Plaintiff was in defendant’s care, allegedly with bladder pain, when she fell from a gurney and injured herself. The question is whether defendant hospital’s failure to put up both side rails on plaintiff’s gurney falls below the proper standard of care. It is evident that this question is not one of great technical complexity. As with other standard of care issues, a trier of fact must ultimately weigh the evidence to determine the proper standard, and whether the hospital departed from it.
One piece of evidence highly relevant to the foregoing determination is the hospital’s own policy statements on the appropriate medical procedures to be followed. Although such policy statements are not necessarily the definitive word on the community standard of care, they can be more reliable reflections of that standard than, for example, the declarations of expert witnesses: the former are forward-looking prescriptions of proper medical practice designed for the guidance of employees and staff, while the latter can be viewed as post hoc justifications of past behavior designed for use in litigation. Thus, even if this case does not fall within the “common knowledge” exception to the expert evidence rule, a hospital policy statement that contradicts the declarations of the hospital’s own expert witnesses as to the proper standard of care may raise a triable issue of fact that cannot be resolved on summary judgment.

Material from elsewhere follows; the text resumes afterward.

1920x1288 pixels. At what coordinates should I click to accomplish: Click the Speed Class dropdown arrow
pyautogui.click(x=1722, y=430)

The record in this case reveals that, in opposition to the motion for summary judgment, plaintiff produced a document authored by defendant hospital entitled “Orientation to the Emergency Department” for its new emergency employees. The document stated as follows: “Both side rails are to be up on a patient lying on a gurney; both side rails are up on a child lying on a gurney.” Defendant countered that the policy reflected in the above quoted passage applies only to children, but the plain language of the document belies that contention. Moreover, defendant contends that this “Orientation Packet” did not establish hospital policy; rather, a document called an “Emergency Policy and Procedures Manual” (Manual) was the hospital’s official word on when side rails should be put upright. That Manual sets forth the various conditions under which side rails are to be raised, and plaintiff in her situation arguably did not meet those conditions. But the precedence of the Manual over the Orientation Packet in this case is *1004by no means obvious. It is clear from the text of the Manual that the side rail policy mentioned in that document refers to side rails on beds, and that, unlike the above quoted passage from the Orientation Packet, gurneys are never mentioned.

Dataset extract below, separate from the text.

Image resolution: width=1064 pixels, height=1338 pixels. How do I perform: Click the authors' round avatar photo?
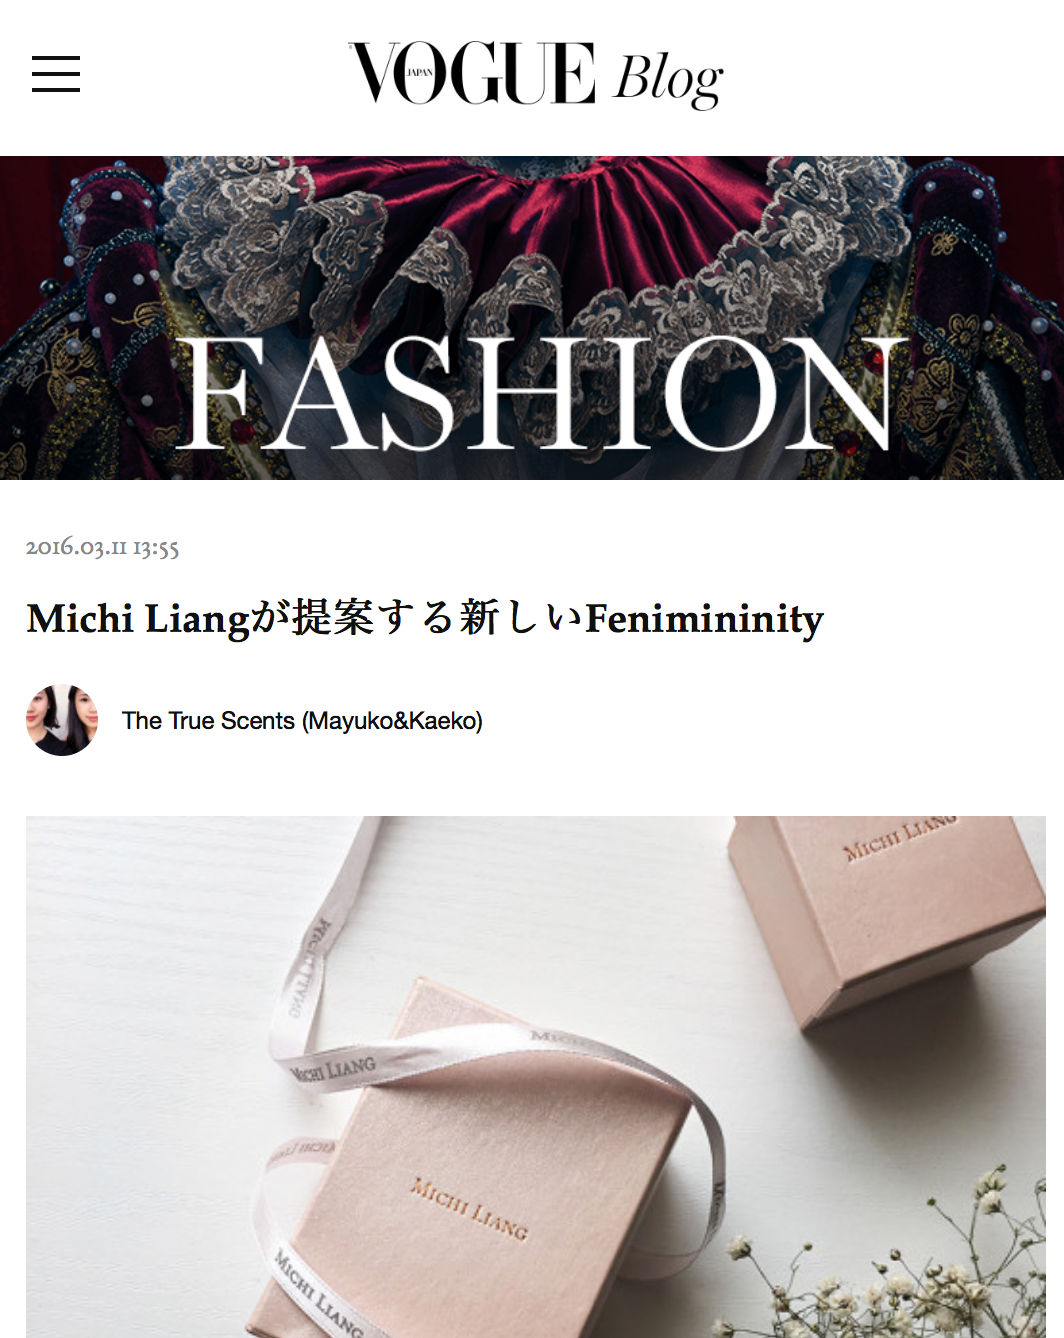click(62, 720)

Defendant also produced two declarations to the effect that the community standard of care at the time did not necessarily include putting up both side rails on gurneys. One declaration was given by a nurse who was an employee of the hospital, the other by a doctor whose relationship to the hospital was unclear. Both statements are somewhat conclusory. In light of the hospital’s own Orientation Packet, a reasonable trier of fact could legitimately view these declarations with skepticism.

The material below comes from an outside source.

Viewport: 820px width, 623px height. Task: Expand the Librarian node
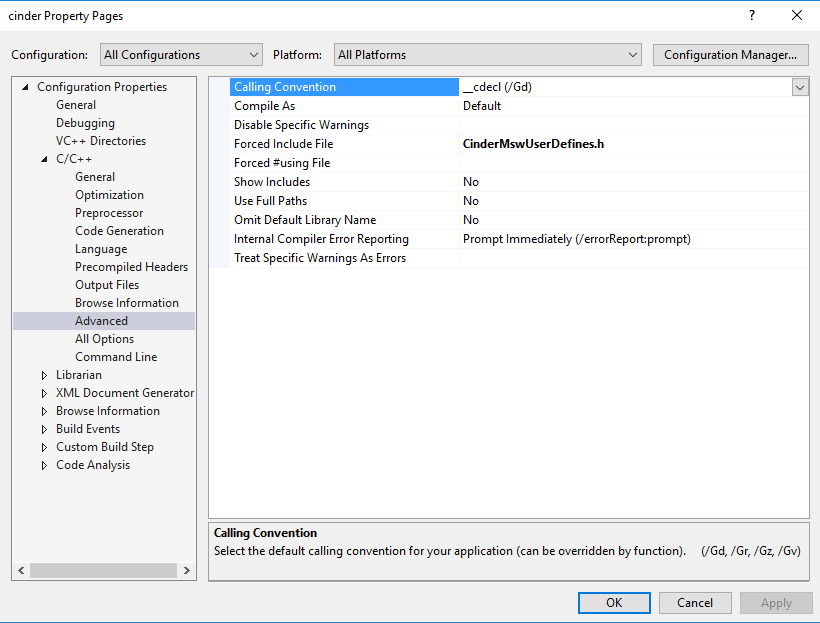point(44,375)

Thus, in this case, there was at the very least a factual ambiguity as to the official hospital policy regarding side rails on gurneys. In fact, plaintiff’s case was arguably stronger than that of defendant, for the document relied on by plaintiff was the only one to explicitly mention gurneys rather than beds, and therefore was the document that came the closest to governing plaintiff’s situation. Although the trial court is required to strictly construe the moving party’s documents, and liberally construe those of the opponent, here it did precisely the reverse.
Because there was a question of material fact regarding care pursuant to hospital safety policy, and therefore regarding the proper standard of care in plaintiff’s situation, I would forego the needless exercise of remanding the case and uphold the Court of Appeal’s reversal of the summary judgment.